### Source document
+++

Here, d_oriData, d_cmpBytes, and d_decData are device pointers (array on GPU), representing original data, compressed byte, and reconstructed data, respectively. processingDim, dataType, and encodingMode can be defined as below:

cuszp_dim_t processingDim = CUSZP_DIM_1; // or CUSZP_DIM_2, CUSZP_DIM_3 (or just a number: 1, 2, 3)
cuszp_type_t dataType = CUSZP_TYPE_FLOAT; // or CUSZP_TYPE_DOUBLE
cuszp_mode_t encodingMode = CUSZP_MODE_PLAIN; // or CUSZP_MODE_OUTLIER, CUSZP_MODE_FIXED

A detailed example can be seen in cuSZp/examples/cuSZp.cpp.

Use a specific encoding mode and floating-point data type (f32 or f64).

#include <cuSZp.h> // Still the only header you need.

// Compression and decompression for float type data array using plain mode and 1D processing manner.
cuSZp_compress_1D_plain_f32(d_oriData, d_cmpBytes, nbEle, &cmpSize, errorBound, stream);
cuSZp_decompress_1D_plain_f32(d_decData, d_cmpBytes, nbEle, cmpSize, errorBound, stream);
// In this case, d_oriData and d_Decdata are float* array on GPU.

Other modes and data type usages

1D Processing APIs, using outlier mode and single-precision data as an example.

#include <cuSZp.h> // Still the only header you need.

cuSZp_compress_1D_outlier_f32(d_oriData, d_cmpBytes, nbEle, &cmpSize, errorBound, stream);
cuSZp_decompress_1D_outlier_f32(d_decData, d_cmpBytes, nbEle, cmpSize, errorBound, stream);

2D Processing APIs, using plain mode and single-precision data as an example.

#include <cuSZp.h> // Still the only header you need.

cuSZp_compress_2D_plain_f32(d_oriData, d_cmpBytes, nbEle, &cmpSize, dims, errorBound, stream);
cuSZp_decompress_2D_plain_f32(d_decData, d_cmpBytes, nbEle, cmpSize, dims, errorBound, stream);

3D Processing APIs, using plain mode and double-precision data as an example.

#include <cuSZp.h> // Still the only header you need.

cuSZp_compress_3D_plain_f64(d_oriData, d_cmpBytes, nbEle, &cmpSize, dims, errorBound, stream);
cuSZp_decompress_3D_plain_f64(d_decData, d_cmpBytes, nbEle, cmpSize, dims, errorBound, stream);

In this case, you do not need to set cuszp_dim_t, cuszp_type_t, and cuszp_mode_t. More detaild examples can be found in cuSZp/examples/cuSZp_test_f32_XD.cpp and cuSZp/examples/cuSZp_test_f64_XD.cpp. (X can be 1, 2, 3, which are supported dimensions in cuSZp)

+++

### Data listing
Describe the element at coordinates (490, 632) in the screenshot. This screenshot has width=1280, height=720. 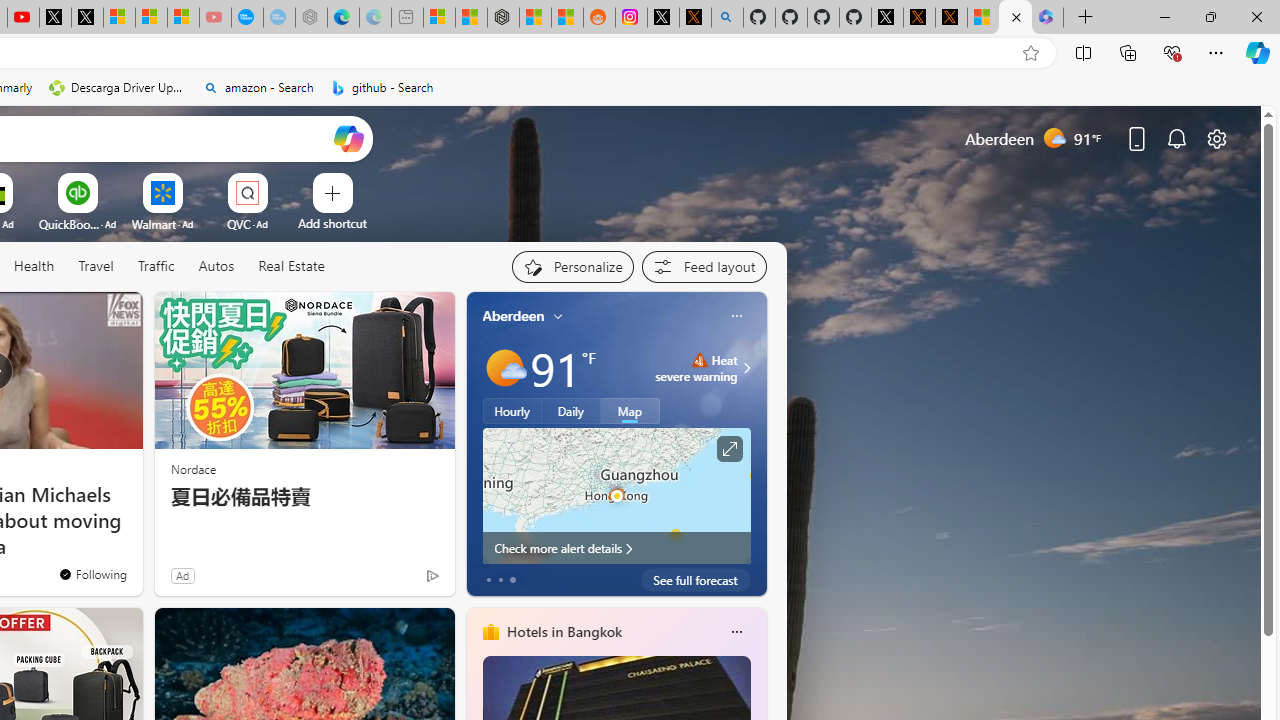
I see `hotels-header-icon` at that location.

+++

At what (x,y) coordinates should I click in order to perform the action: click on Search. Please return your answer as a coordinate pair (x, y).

+++

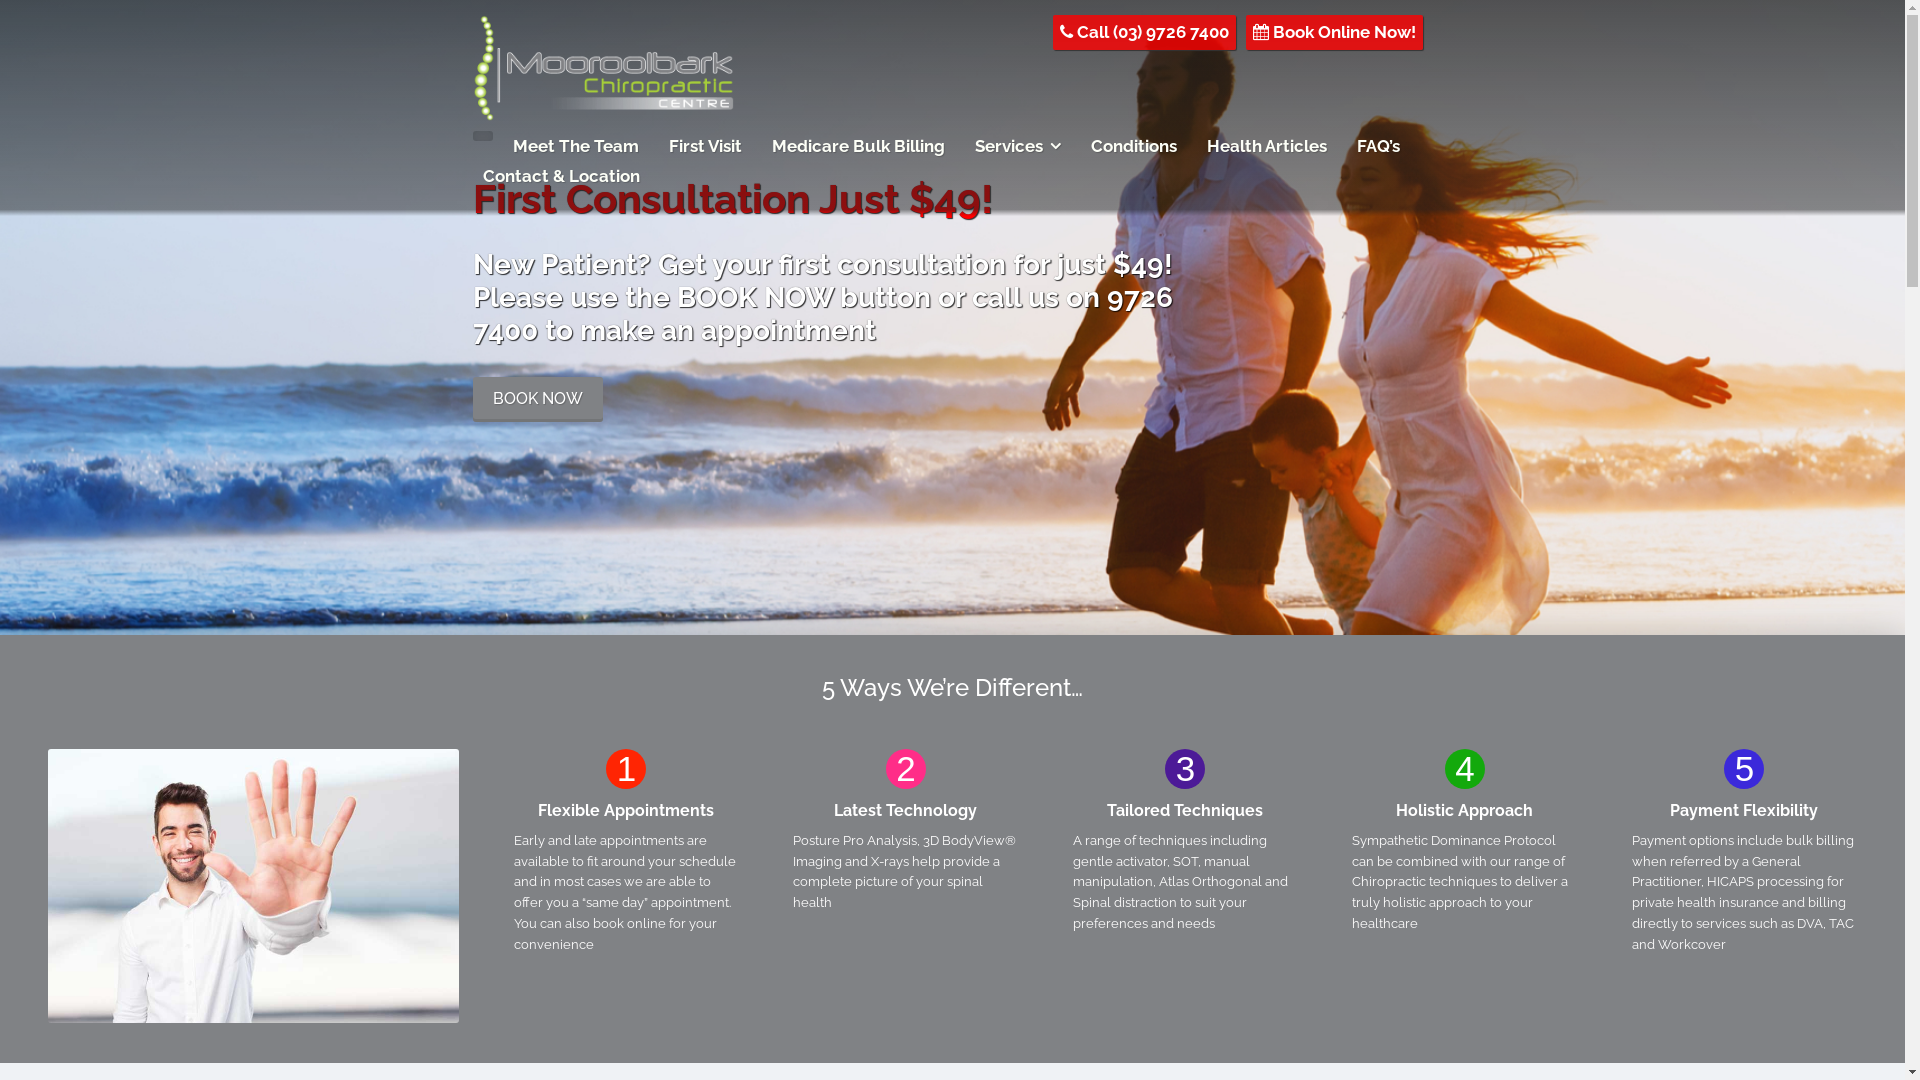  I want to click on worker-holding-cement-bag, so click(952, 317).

+++

### Exercise requirements
**a.** Can you rewrite the cuSZp usage text starting with "Here, d_oriData, d_cmpBytes, and" and going on through "seen in cuSZp/examples/cuSZp.cpp.", putting "input data" in place of "original data"?
**b.** What would the next part of the cuSZp usage text say? Write it, picking up after its final sentence.
None of the records are needed here.

### Results in order
**a.**
Here, d_oriData, d_cmpBytes, and d_decData are device pointers (array on GPU), representing input data, compressed byte, and reconstructed data, respectively. processingDim, dataType, and encodingMode can be defined as below:

cuszp_dim_t processingDim = CUSZP_DIM_1; // or CUSZP_DIM_2, CUSZP_DIM_3 (or just a number: 1, 2, 3)
cuszp_type_t dataType = CUSZP_TYPE_FLOAT; // or CUSZP_TYPE_DOUBLE
cuszp_mode_t encodingMode = CUSZP_MODE_PLAIN; // or CUSZP_MODE_OUTLIER, CUSZP_MODE_FIXED

A detailed example can be seen in cuSZp/examples/cuSZp.cpp.

**b.**
Using cuSZp as Python API

cuSZp also supports Python bindings for fast compression on GPU array. Examples can be found in cuSZp/python/. The required Python packages include ctypes, numpy, pycuda. pytorch is optional unless you want to use cuSZp compress a torch tensor.

We provide two examples for showing how cuSZp can be used to compress/decompress a HPC field in numpy format (see python/example-hpc.py) and a torch tensor (see python/example-torch.py). To execute them:

# This shows cuSZp compresses a HPC field with f32 format.
# Usage: python example-hpc.py <dataset_file> <data_type: f32|f64> <mode: fixed|plain|outlier> <dim: 1|2|3> <dim_z> <dim_y> <dim_x> <error_bound>
#        if dim=1, dim_z, dim_y, and dim_x can be any value (e.g., 0).
#        dim_x is the fastest changing dimension.
# Example: python example-hpc.py data.f32 f32 plain 3 100 100 100 1e-3
#          python example-hpc.py data.f64 f64 outlier 2 0 1000 1000 1e-4
#          python example-hpc.py data.f32 f32 fixed 1 0 0 0 1e-2
python example-hpc.py ./pressure_3000 f32 plain 3 1008 1008 352 1e-4

# This shows cuSZp compresses a 4 GB f32 torch tensor.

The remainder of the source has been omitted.